Esiste ancora il “Quarto potere”? Quello della stampa? No. A dirlo è Antonio Farnè, presidente dell’ordine regionale dei giornalisti dell’Emilia Romagna.
Primo perché la stampa non deve essere potere ma servizio, secondo perché ormai la realtà racconta che il 65% dei giornalisti non è tutelato da alcun contratto. L’occasione è stata un convegno promosso a Bologna venerdì scorso dall’Ordine dei giornalisti in collaborazione con le sigle cattoliche della stampa regionale. «Piuttosto – ha spiegato ancora Farnè – papa Francesco invita gli operatori della comunicazione a una buona prossimità con la gente, stando vicini alle persone per raccontare la società con gli occhi di un giornalista deontologicamente corretto. Raccontare la realtà diventa allora per noi giornalisti una questione di servizio pubblico».
A raccontare la su esperienza di figlio di giornalista, per lo più dell’Osservatore romano, è stato invece monsignor Matteo Zuppi nel suo intervento conclusivo. «Mi ricordo che per lui – ha detto riferendosi al padre – in alcune circostanze la vera difficoltà era come non dire alcune cose piuttosto che dirle. Oggi ci fa sorridere perché abbiamo imparato che la comunicazione deve essere aperta. La storia del rapporto tra Chiesa e comunicazione è complicata. Ma questo confronto è comunque stimolante perché entrare nella grande piazza ci permette di arrivare a tanti. Di fronte alle sfide di oggi dobbiamo imparare a lavorare insieme e avere il coraggio di sperimentare vie nuove che ci uniscano sempre di più. Troppo poca sinergia ci fa perdere tante energie. E sinergia non vuol dire omologazione ma comunione». «Comunichiamo quello che siamo – ha concluso l’arcivescovo – e nella nostra esperienza ecclesiale viviamo tante ricchezze da condividere. Spesso siamo specialisti nell’essere noiosi anche nel comunicare le cose belle che abbiamo. Il papa nel suo Messaggio per la Giornata mondiale delle comunicazioni ci invita alla speranza e alla fiducia. La speranza è la più umile delle virtù e la alimentiamo solo dando sempre la buona notizia. La tentazione del negativo qualche volta può stordire e piega il nostro racconto e condiziona tutto il resto. Per la comunicazione il tema dell’uscita proposto dalla Evangelii gaudium è strutturale. Ma talvolta quando usciamo rimaniamo comunque dentro i nostri schemi e luoghi sicuri, non scaldiamo. Per saper uscire dobbiamo vivere fino in fondo ed essere profondamente noi stessi».

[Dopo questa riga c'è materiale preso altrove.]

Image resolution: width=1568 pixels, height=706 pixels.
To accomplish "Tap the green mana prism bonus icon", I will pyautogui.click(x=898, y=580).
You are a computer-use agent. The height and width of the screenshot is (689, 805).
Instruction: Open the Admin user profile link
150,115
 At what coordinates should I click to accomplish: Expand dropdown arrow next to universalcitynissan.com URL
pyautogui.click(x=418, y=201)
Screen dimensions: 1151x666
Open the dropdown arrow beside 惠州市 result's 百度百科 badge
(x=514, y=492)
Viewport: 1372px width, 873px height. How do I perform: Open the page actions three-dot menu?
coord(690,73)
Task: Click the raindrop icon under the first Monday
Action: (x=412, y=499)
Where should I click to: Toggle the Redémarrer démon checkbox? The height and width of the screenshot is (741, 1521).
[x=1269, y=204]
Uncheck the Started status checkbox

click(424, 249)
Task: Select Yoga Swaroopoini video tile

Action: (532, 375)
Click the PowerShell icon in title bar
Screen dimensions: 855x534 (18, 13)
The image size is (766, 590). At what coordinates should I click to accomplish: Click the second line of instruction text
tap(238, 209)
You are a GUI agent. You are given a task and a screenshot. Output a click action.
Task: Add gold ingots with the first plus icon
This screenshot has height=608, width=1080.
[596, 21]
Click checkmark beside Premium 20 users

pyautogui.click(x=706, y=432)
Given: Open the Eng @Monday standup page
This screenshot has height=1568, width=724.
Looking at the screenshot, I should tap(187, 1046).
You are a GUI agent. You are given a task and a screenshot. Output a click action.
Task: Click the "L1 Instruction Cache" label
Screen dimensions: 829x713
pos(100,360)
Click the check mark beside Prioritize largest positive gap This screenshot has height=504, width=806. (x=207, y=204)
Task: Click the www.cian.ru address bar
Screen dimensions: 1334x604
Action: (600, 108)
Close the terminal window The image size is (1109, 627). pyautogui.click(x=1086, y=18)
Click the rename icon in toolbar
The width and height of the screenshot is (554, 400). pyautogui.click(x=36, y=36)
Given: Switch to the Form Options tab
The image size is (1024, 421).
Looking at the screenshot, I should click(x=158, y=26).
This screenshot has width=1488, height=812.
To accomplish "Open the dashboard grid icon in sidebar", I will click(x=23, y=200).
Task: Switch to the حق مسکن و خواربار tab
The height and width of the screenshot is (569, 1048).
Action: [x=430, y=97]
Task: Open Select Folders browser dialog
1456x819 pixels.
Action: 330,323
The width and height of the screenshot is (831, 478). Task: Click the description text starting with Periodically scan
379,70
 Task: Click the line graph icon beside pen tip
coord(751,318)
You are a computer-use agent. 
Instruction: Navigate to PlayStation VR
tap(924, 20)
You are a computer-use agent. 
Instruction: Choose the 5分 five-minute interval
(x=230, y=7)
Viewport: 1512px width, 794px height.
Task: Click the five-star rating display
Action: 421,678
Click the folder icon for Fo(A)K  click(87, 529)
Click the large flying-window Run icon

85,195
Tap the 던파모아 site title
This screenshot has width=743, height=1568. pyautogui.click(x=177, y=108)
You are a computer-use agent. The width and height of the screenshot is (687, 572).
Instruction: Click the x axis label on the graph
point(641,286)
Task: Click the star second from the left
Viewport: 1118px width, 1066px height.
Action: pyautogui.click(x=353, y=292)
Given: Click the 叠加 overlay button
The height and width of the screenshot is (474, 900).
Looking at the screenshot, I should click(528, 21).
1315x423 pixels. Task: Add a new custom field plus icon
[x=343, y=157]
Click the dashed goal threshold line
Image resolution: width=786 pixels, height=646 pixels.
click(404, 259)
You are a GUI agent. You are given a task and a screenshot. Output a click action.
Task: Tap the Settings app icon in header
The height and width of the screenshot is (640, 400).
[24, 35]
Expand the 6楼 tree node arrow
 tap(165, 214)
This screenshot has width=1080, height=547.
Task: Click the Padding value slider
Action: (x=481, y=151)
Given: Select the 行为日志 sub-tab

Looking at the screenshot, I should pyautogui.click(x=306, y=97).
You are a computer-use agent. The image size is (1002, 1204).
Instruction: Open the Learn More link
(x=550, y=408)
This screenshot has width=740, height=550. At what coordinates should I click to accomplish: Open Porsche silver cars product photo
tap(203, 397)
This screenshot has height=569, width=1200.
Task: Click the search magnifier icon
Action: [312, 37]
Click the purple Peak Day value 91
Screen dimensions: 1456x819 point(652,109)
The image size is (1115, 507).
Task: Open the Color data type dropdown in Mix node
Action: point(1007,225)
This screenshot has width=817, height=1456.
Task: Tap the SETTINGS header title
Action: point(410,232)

«Questa comunicazione così rapida mette a dura prova ciò che siamo – ha detto don Ivan Maffeis, direttore Ufficio nazionale comunicazioni sociali della Cei –. Da una parte un surplus di competenze domanda a noi giornalisti di avere una grande cultura perché interveniamo spesso su tutto senza poter verificare. Senza demonizzare la cultura digitale in cui siamo immersi dobbiamo renderci conto che questa ci porta ad assumere abitudini a volte anche malsane. Spesso non reggiamo mai, o con difficoltà, una conversazione con qualcuno senza lasciarci interrompere magari dal telefono o senza andare a controllare la posta o il nostro profilo sociale. Su questo dobbiamo porci alcune domande proprio per non rischiare di essere sempre altrove senza incartare veramente l’altro». «Stanno cambiando tante cose e la Chiesa italiana è fortemente impegnata a livello nazionale ad essere all’altezza delle sfide – ha concluso don Maffeis –. L’impegno è con TV2000, Radio Inblu e l’agenzia Sir ma non solo, va anche a livello territoriale. E penso ai tanti settimanali locali. Questo tempo ci impone in fretta di riposizionarci, di trovare progetti sostenibili a fronte di costi che stanno mettendo in ginocchio tanti dei nostri settimanali. Allora più che fare una battaglia per difendere le nostre testate con tanta umiltà dobbiamo sederci attorno ad un tavolo e chiederci insieme dove possiamo investire per il nostro futuro perché la Chiesa possa continuare ad avere la sua voce».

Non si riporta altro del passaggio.